Social Security Benefit Reductions

Hi All-

Given the precarious financial state of SS, I am wondering what adjustments are being made by users as to benefit taxation or reductions. ESP clearly allows for you to adjust some parameters and by different dates. Anyone come up with reasonable ideas?



gyropilot's picture

I've incorporated a 25% reduction in our social security benefits starting in 2033.

Based on the latest Social Security Annual Report (, that's the year the trust fund assets are projected to be completely depleated with incoming taxes adequate to cover only about three-quarters of scheduled benefit payments. Hopefully between now and then this projected funding shortfall can be fixed, but I prefer to take a conservative approach with financial planning.

dan royer's picture

I'm not making any adjustments myself. I view much of the discussion about this topic as fearmongering.

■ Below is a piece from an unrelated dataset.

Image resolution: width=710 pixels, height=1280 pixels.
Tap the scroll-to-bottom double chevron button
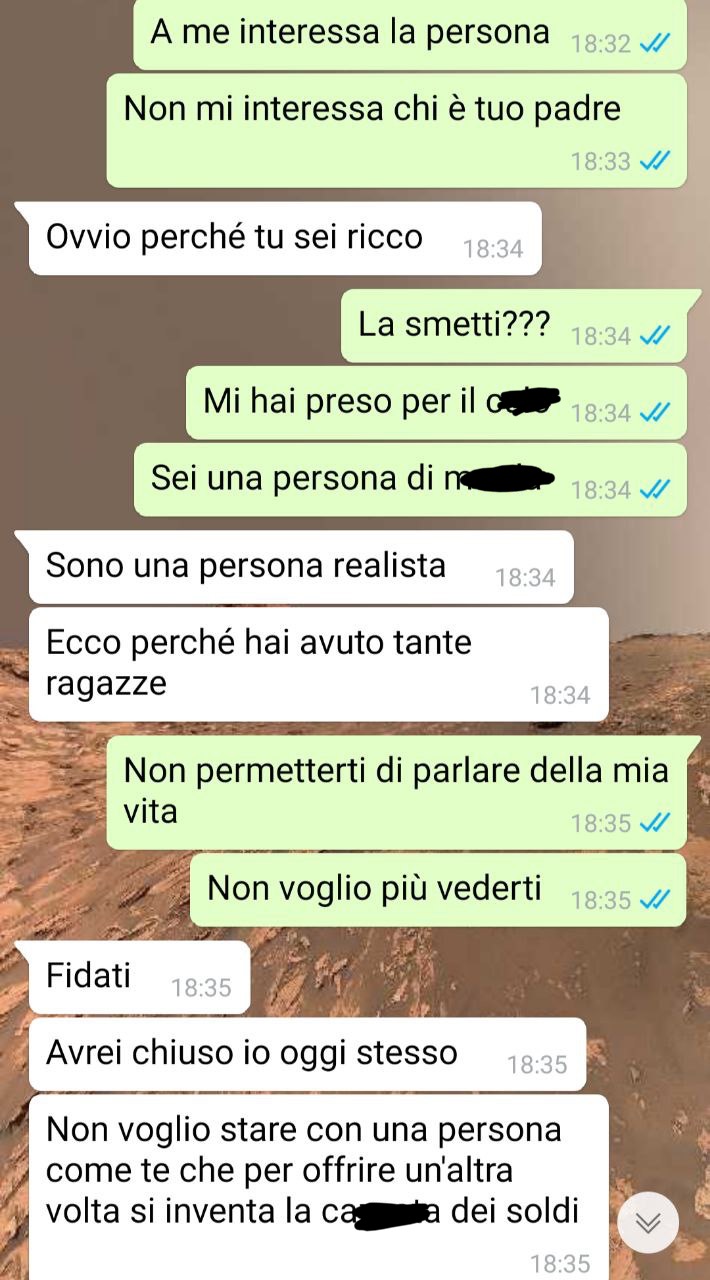pyautogui.click(x=648, y=1222)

What about Larry's writings about intergenerational accounting and Social Security? Disagree?

dan royer's picture

Well, he's written widely about SS and of course the recent book is excellent. But at that end of that book there are three different essays from each of the respective three authors and he points out there that each of the three of them have different views. I find Paul Soloman's view most compatible with my own in those three essays. I'm not a fan of the intergenerational accounting. I'm not an economist or an expert in these matters, but I found James Galbraith and his coauthor's response to that very convincing, a pretty direct rebuttal. But of course, some of this is politics, some is economics, and some is just theory and ways of viewing the world that intelligent people disagree about.

Ah. A timely reminder to buy Larrys new book on SS. Thx.


Here are some ideas:

First, and most importantly, what is your personal impact if Social Security is decreased by X% (or a range from Y% to Z%)? This could be modest up to very high. Either way, this is a risk management issue. Can you cope if varying reductions occur and are you able to hedge against this possibility, perhaps by spending less than the recommendations?

Given the potential for reductions, it seems likely that these would be applied unevenly. For current seniors a high percentage of people rely on SS for ~50% or more of their income. This leads to a lower percentage for reductions for this group or those near retirement. Unfortunately, if accurate, this also means a higher burden for everyone else.

Since "something" will likely change to manage the funding/benefit gap, perhaps this includes changing the CPI applied to SS (e.g. chained CPI), means testing for benefits, taxation changes, pushing the retirement age out further, reducing or eliminating spousal (or other benefits), etc. Maybe even all of the above.

To cope, I've written elsewhere (for example about risk management in ESPlanner.

There is no way to know exactly when/how much potential hits could occur. Depending on your specific profile, personal impact of cuts, risk tolerance, etc., the simplest way to model coping that I've found is the "safety factor" approach described in the link.

Edit - Scott Burns has an interesting take. As long as the government can get away with printing money (QE), what's to stop the same thing happening to cover Social Security (or other) benefits? Of course, there is a great deal of uncertainty with all of this.$27_trillion_security_blanket


Like gyropilot, I entered a 25% reduction in 2035. It's really the only known fact, if you want to interpret a future estimate as fact.

Now, I really don't think that's going to happen. Something in between that, and no change, is more likely. But I'm about 3 years from retirement but 10 years out from collecting SS at 70 so, lacking something more concrete I choose to incorporate that conservative estimate into my plans.

If I choose to ignore the potential SS decrease (of whatever cause or information source) I could retire earlier. As much as I'd like to, that would be imprudent, in my opinion.

As Dan states, much of this is opinion, or politics.

Using the language off my latest SS statement from the MySocialSecurity website, I entered a 23% reduction in 2033. And I'm going to monitor the situation very closely as I get closer to 65. Because when I entered the 23% reduction, MaximizeMySocialSecurity changed its recommendation in my case from 'file at 67 and defer until 70' to 'file and take retirement from 65 to 67, then defer to 70'

Just reran my plan with the Nov. 2015 changes to the SS rules, both with ESPlaner and MaximizeMySocialSecurity. Both my wife and I were born after January 2, 1954. The recommendation now is for each of us to simply file for full retirement when turning 70.
So at this point, it appears that MaximizeMySocialSecurity is no longer a useful planning tool unless at least one spouse was born before January 2, 1954.

If you are eligible for "other" SS related benefits (e.g. ex-spousal, survivor, disability, etc.), there are still plenty of options to optimize your strategy even though the spousal option is no longer available for most people.


dan royer's picture

Certainly some of the complexity is eliminated now. My strategy, like yours, is now both of us file at age 70. Many people don't seem to want to "plan" or integrate their SS benefit with the rest of their economy, which puzzles me. But many want to see that "discounted value" amount and compare it to some what if discounted value amount.